Comparison of a new microscopic system for the measurement of residual leucocytes in apheresis platelets with flow cytometry and manual counting

Background and Objectives Since 2001, all blood components in Germany must be leucocyte depleted. Recently, a new method for quality control of depletion was introduced. Our study aimed at the validation of the method for routine use in apheresis platelet concentrates. Materials and Methods We compared the new ADAM‐ rWBC device with manual counting in the Nageotte chamber and flow cytometry, two standard methods, by measuring residual leucocytes in 40 units of apheresis platelet concentrates and in six geometrical dilution series.

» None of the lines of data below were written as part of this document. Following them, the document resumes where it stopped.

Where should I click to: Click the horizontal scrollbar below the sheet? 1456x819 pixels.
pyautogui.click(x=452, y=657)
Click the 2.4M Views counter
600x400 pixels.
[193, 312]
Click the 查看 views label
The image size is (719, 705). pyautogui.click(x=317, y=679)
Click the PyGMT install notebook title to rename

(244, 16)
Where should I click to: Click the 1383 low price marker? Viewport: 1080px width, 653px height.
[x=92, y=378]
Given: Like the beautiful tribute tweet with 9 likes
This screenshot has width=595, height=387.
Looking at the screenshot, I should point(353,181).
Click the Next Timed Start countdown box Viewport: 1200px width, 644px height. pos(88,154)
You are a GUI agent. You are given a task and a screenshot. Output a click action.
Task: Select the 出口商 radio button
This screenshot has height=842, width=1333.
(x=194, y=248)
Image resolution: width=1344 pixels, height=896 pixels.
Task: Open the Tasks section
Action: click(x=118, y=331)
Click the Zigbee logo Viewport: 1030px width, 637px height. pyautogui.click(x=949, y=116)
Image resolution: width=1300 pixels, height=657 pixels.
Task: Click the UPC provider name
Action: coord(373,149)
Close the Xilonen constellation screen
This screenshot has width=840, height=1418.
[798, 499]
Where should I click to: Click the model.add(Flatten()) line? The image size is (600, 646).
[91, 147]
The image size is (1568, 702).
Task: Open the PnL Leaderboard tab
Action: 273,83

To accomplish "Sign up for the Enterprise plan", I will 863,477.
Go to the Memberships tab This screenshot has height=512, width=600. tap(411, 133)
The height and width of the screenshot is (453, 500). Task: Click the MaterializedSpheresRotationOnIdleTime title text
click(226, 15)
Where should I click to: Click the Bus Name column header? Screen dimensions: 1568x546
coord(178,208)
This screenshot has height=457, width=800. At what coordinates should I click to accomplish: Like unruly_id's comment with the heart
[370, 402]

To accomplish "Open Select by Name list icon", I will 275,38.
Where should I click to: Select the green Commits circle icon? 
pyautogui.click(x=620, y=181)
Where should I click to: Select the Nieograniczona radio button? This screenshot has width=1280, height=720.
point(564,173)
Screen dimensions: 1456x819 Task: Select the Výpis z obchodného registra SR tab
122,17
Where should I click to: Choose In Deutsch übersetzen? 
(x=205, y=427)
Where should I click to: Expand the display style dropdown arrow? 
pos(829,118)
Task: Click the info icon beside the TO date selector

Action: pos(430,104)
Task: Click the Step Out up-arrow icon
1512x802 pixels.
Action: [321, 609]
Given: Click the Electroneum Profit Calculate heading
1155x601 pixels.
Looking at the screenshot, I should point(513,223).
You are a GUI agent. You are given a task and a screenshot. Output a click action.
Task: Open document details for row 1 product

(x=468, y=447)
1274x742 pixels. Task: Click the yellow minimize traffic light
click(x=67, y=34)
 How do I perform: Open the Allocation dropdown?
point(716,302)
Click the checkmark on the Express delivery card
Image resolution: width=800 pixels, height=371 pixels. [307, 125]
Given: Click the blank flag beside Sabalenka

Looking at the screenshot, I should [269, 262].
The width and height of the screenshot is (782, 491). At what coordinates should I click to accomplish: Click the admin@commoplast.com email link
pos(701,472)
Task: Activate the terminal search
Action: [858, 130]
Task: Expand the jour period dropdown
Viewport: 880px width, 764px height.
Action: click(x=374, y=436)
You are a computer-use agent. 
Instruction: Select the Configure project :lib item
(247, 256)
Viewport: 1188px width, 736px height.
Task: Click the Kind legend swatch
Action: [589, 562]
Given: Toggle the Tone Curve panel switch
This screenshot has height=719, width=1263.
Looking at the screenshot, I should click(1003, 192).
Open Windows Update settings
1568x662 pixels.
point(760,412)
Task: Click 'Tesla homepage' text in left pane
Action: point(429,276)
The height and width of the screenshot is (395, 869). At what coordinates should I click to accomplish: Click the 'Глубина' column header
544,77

Results Cell counts of residual leucocytes in the 40 units were below 10 6 cells per component with all methods, although mean cell counts were approximately 5 and 6 times higher in flow cytometry and ADAM‐ rWBC , respectively, compared to the Nageotte chamber. No unit with <10 6 leucocytes was regarded as contaminated. The dilution series showed acceptable accuracy, especially in the range around the cut‐off (approximately 4·5 cells/μl in components with a volume of 220 ml) for regarding a concentrate as contaminated with leucocytes. No sample spiked with more than 4·5 cells/μl was counted as having less. Conclusion In comparison with manual counting and flow cytometry, the ADAM‐ rWBC device performed equally. The method is suitable for routine screening of leucocyte contamination of apheresis platelets.